I can only guess the reasons for this absurd growth rate. Maybe it was needed to compensate losses in battle, sickness, famine, child death etc. Maybe it was needed to give players an impression that something is really happening in monthly game turn.
But even then, the wording should be different, like birth rate. Growth means usually net increase (or decrease) and is a sum of newborns adjusted with death figures (battles, sickness, accidents etc.). Anyway, if that 10% were birth rate, it would be absurd.
What should have been done is quite simple. First do some groundwork and calculate a realistic birth rate taking into account the age structure of population, fertility rate, reproduction age, pregnancy time. Then adjust it with death at birth and death of old age figures. Then you could list all possible random causes of death like famine, disease, accident and battles. This gives you equations to estimate how your population could grow and you can simulate what happens if some variable is increased or decrease.

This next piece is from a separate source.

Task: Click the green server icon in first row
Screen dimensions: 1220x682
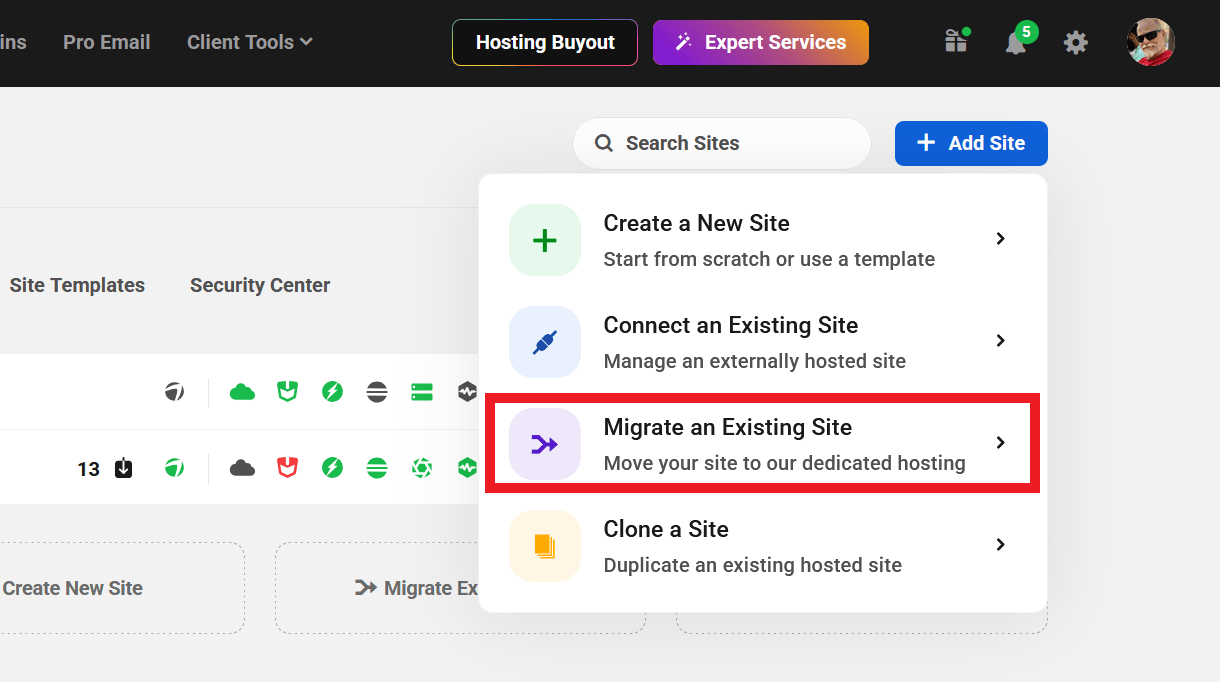Action: pyautogui.click(x=421, y=391)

In reality, the annual growth rate of human population on Earth has never been over 2%. Before Middle Ages it was not under 0.2%. Currently this growth rate is declining.

My point is that any game designer should make some calculations and look if his scenario is plausible or totally ridiculous. More importantly those calculations help in game design, because you can simulate various scenarios, especially if it is any kind of strategy or simulation game. Otherwise there will always be at least one nitpicker like me, who will quickly make some calculations and put the results in Internet for everybody's amusement.